During his presentation, “A Practical Approach to IP Live Production,” at last month’s Society of Motion Picture and Television Engineers annual conference and exhibition in Hollywood, Kojima laid out how developments, such as the IEEE 1588 Precision Time Protocol, which makes sub-microsecond-accurate time distribution possible, the SMPTE 2059 draft standard for AV signal synchronization and growing network bandwidth, will one day make IP live production a reality.
“I think production may be the last challenge for IP because it requires real-time operation with minimal latency, synchronous processing and video stream switching without picture interruption,” Kojima said during his presentation. But improvements in technology are overcoming these challenges.
When it comes to the technical requirements of an IP-based live production system, there should be no change to existing production operation practices, he said. The IP-based system also should use existing and emerging technical standards whenever possible and employ standard IT-technology, especially generic Ethernet switches, he said.
Kojima offered a few new concepts and recommendations to make a live IP production system possible, including the introduction of an AV network node that allows an IP Switch Fabric to identify and manage every data stream on the network. In essence, the node makes it possible for the IP Switch Fabric to perform a function analogous to a cross-point matrix switch in a traditional router.
Another was how the SDI data payload, including video, audio and metadata, could be mapped as discrete components onto the IP network. Kojima, who called the concept “Essence Independent Mapping,” said it would allow each separate component to be dealt with independently on the IP network.
Exactly when and how Kojima’s vision of IP live production will be implemented is unclear at this point.
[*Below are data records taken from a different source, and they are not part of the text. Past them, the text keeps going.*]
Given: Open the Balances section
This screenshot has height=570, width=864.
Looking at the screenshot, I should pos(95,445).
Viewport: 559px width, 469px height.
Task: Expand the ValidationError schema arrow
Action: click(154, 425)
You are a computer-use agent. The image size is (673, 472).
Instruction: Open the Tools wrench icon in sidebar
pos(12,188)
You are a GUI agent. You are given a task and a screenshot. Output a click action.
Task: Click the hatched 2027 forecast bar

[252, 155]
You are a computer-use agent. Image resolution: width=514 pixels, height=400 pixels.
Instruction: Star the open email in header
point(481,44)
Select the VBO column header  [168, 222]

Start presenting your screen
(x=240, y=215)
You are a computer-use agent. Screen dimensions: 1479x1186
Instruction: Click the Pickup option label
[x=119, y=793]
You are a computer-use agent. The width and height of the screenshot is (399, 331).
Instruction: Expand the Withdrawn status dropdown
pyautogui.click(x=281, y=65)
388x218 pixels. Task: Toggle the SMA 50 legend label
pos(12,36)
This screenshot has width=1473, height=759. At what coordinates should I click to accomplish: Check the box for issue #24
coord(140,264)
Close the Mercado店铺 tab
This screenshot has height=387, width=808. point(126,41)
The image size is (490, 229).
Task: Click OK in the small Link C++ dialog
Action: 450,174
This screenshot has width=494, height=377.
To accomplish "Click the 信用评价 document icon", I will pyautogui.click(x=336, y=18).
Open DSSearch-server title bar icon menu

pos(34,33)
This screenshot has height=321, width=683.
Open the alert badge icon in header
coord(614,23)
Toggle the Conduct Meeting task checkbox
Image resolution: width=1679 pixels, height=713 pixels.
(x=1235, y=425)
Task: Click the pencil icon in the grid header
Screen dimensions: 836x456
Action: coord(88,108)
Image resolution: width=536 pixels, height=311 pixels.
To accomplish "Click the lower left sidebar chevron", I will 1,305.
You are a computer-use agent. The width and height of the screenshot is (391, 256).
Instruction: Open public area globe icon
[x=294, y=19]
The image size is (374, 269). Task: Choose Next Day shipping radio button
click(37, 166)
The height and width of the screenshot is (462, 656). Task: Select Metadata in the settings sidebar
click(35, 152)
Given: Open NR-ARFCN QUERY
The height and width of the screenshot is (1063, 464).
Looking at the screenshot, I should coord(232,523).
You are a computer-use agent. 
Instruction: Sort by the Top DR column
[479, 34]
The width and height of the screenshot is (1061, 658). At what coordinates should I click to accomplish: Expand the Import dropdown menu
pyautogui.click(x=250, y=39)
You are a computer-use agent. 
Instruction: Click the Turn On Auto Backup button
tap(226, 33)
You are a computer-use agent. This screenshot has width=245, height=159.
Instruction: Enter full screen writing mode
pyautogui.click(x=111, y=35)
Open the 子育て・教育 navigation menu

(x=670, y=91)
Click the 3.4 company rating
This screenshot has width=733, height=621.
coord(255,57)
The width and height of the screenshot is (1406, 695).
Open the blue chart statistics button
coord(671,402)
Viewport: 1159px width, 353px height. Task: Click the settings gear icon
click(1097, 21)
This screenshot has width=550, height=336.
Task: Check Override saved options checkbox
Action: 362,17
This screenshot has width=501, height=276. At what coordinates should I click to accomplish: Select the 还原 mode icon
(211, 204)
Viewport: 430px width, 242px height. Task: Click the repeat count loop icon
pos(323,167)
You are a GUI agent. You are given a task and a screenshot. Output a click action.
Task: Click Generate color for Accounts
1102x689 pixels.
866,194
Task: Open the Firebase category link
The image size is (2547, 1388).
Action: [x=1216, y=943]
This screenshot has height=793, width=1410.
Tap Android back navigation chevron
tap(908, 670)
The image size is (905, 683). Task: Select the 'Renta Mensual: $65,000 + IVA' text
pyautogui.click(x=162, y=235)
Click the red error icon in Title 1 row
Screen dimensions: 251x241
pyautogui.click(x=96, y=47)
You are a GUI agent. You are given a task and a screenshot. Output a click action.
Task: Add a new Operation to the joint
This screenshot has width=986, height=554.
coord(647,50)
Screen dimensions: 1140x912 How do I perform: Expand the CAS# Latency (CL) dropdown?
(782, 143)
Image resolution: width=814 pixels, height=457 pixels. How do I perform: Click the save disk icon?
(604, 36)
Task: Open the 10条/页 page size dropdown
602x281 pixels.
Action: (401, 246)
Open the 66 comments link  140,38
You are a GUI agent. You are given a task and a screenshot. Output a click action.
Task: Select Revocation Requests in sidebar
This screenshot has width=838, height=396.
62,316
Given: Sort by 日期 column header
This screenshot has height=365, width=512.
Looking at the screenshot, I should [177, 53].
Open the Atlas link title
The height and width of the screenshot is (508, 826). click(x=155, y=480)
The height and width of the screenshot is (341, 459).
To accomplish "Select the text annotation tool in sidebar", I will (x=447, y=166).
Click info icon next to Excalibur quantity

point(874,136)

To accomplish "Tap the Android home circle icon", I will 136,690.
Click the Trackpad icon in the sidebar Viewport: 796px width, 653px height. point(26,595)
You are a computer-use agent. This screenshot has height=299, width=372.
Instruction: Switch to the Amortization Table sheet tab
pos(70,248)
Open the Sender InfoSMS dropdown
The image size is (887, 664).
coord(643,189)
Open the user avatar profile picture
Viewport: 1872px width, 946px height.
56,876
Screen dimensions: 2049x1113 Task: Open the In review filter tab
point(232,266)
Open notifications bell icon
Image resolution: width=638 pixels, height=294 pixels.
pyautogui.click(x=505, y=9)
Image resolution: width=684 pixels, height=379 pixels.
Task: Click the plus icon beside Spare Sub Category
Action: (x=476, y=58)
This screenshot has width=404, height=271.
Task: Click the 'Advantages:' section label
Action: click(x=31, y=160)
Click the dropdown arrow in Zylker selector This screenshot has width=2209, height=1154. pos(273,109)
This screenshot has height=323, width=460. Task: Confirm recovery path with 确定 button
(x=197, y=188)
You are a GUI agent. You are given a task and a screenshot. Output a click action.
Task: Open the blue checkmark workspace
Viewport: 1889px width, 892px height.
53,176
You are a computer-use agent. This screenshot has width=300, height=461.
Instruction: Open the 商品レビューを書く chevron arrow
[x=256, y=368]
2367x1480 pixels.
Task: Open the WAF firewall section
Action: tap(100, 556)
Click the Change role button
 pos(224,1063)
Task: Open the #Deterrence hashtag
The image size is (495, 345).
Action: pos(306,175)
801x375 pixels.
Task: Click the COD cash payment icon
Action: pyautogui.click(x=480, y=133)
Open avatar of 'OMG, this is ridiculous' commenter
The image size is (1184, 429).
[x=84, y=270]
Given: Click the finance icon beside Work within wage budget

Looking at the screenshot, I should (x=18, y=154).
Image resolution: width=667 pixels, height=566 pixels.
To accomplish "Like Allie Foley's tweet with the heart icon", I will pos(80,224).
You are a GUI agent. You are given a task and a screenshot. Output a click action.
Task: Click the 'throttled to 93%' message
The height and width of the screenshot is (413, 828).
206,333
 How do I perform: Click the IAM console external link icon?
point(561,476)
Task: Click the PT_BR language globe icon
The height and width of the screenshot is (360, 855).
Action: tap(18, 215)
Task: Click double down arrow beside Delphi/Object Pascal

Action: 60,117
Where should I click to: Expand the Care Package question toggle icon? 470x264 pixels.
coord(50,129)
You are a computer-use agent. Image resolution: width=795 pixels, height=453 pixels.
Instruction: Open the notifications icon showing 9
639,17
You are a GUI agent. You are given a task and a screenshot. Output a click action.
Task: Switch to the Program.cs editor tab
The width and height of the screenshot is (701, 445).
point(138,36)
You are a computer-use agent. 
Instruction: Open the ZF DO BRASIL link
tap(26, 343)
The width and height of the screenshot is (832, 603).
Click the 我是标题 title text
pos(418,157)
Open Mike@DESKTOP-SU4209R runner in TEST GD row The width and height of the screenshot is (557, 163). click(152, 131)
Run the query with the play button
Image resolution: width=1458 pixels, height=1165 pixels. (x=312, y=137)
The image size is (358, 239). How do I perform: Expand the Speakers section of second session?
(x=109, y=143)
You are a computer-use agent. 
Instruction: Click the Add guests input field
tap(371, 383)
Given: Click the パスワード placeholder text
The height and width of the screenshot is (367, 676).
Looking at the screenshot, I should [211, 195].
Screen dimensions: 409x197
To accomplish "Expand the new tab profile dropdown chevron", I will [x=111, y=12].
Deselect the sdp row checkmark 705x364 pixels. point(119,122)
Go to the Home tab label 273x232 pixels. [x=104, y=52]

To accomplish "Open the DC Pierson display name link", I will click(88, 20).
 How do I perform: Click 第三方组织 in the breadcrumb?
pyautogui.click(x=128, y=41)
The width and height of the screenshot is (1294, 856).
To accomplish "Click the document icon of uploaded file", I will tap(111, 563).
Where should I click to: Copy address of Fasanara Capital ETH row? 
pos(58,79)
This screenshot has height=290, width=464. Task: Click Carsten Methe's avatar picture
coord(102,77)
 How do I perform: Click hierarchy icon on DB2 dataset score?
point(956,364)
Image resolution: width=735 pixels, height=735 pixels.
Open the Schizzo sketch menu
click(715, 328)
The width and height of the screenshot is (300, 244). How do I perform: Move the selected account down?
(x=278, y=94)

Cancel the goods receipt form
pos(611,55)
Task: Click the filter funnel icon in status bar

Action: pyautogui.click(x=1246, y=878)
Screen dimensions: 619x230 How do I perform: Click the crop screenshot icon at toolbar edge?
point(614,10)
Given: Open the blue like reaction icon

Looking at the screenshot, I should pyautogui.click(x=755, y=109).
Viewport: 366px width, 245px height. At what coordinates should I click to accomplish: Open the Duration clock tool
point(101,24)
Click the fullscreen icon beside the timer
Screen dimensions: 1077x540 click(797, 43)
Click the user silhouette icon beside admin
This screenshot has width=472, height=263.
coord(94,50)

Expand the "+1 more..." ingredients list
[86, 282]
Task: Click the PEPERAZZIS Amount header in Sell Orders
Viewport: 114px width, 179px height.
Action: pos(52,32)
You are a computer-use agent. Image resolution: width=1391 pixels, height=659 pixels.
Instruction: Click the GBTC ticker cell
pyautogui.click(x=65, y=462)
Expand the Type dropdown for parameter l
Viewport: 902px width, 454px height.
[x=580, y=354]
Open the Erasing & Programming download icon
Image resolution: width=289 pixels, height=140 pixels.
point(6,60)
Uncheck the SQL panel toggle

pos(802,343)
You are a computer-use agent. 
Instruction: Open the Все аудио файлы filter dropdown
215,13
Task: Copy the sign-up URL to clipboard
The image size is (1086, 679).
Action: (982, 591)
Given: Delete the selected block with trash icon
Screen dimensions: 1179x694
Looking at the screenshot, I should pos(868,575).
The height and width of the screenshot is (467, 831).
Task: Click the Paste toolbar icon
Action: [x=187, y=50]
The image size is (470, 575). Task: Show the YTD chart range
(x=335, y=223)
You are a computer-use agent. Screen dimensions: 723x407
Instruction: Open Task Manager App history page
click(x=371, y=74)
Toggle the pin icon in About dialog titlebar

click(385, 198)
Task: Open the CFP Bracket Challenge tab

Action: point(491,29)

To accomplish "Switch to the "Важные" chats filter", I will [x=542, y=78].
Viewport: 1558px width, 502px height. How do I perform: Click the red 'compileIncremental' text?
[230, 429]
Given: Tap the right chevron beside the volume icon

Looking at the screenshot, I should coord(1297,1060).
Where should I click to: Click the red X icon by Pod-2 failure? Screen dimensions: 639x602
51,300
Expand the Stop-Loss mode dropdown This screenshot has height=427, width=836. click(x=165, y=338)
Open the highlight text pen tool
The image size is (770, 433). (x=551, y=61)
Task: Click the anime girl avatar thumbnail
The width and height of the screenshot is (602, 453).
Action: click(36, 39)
But what is apparent is that IP — whether as an acquisition and transport method or a supplemental distribution path — has become an essential component of many live productions.
Dugger, who provided the production services and facilities for ABC’s streaming coverage of the CMAs, says that over the past five years the request for streaming capability has grown every year.
“So much so, that of the six TV trucks we have on the road, we keep at least one streaming server on every vehicle,” he said. “Viewers want more options, especially on their mobile devices, and they expect traditional broadcast outlets to provide that.”